● Activity
Only the lines from the one containing "The height and" through the end of the listing belong in the answer, repeated exactly, with no pictures.

● Data shown
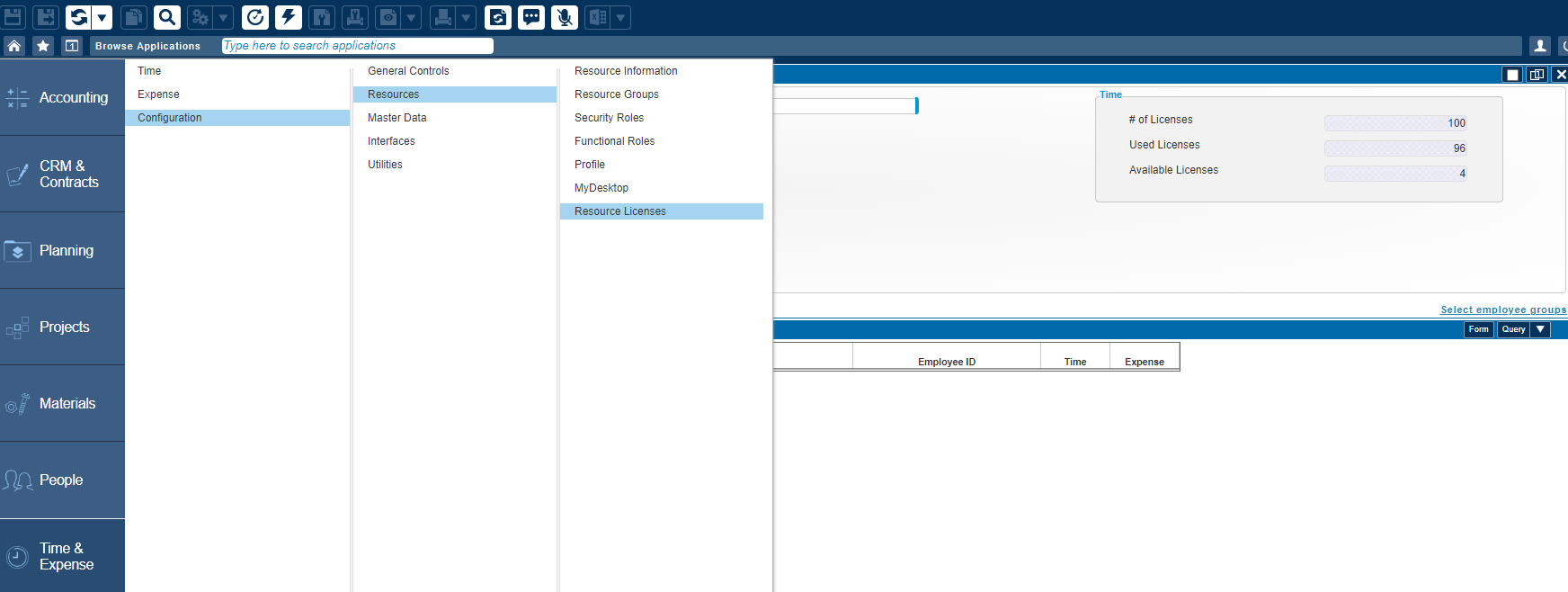Click the circular arrow clock icon

tap(255, 17)
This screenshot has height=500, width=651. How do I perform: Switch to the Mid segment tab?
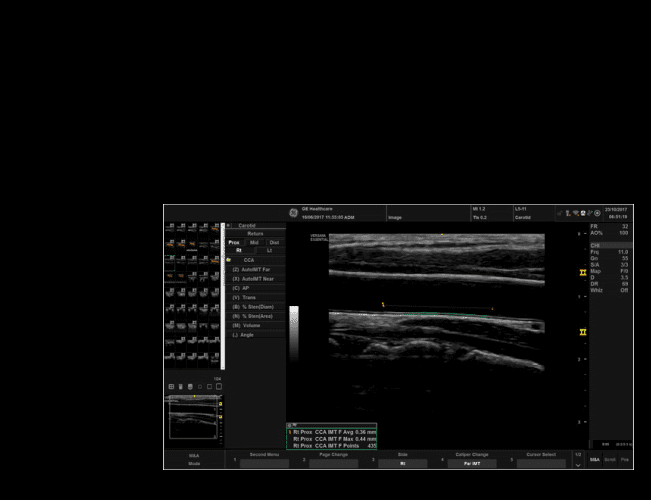tap(254, 242)
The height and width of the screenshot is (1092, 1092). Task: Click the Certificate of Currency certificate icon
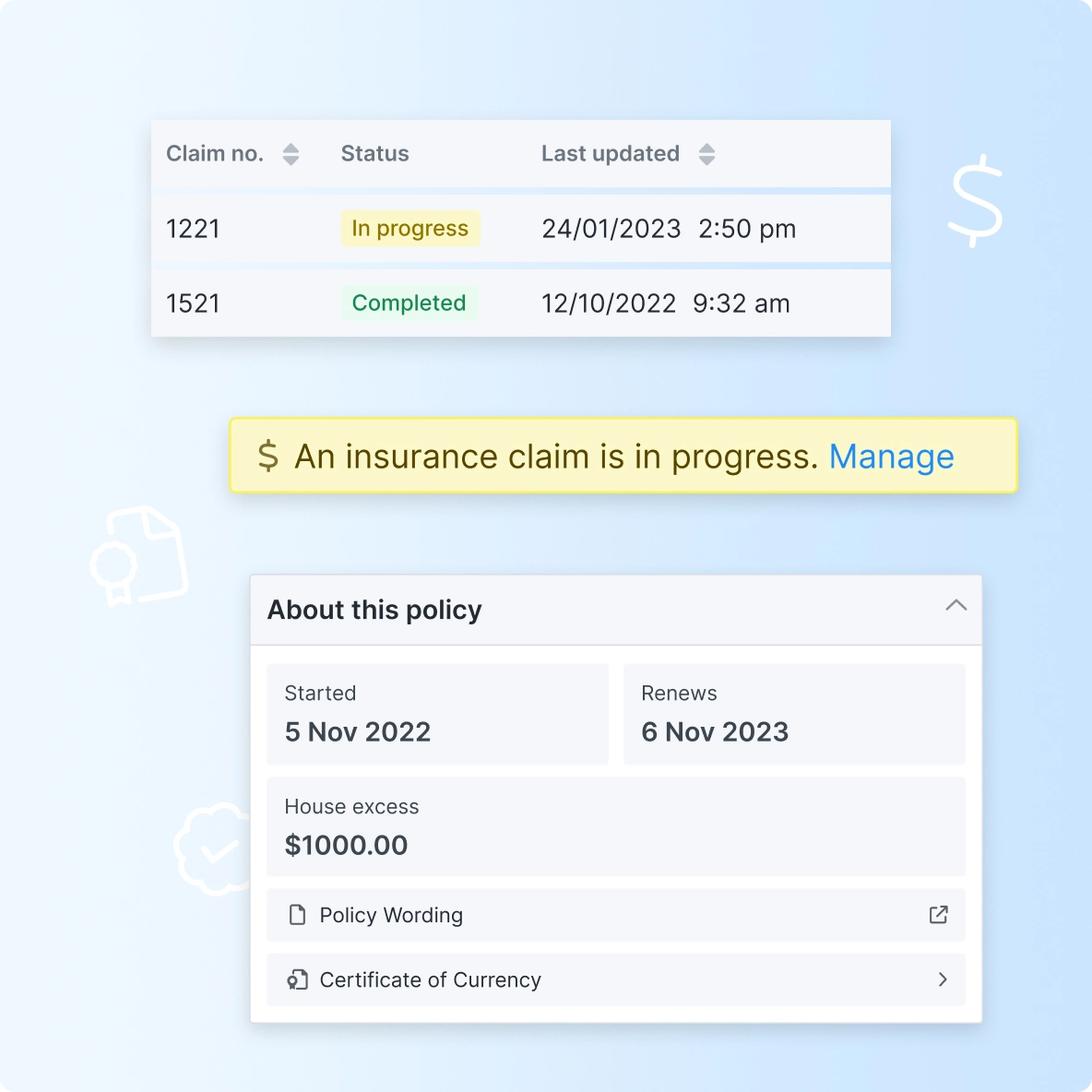click(297, 979)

● Expected answer
The height and width of the screenshot is (1092, 1092). Task: Click the Certificate of Currency certificate icon
click(297, 979)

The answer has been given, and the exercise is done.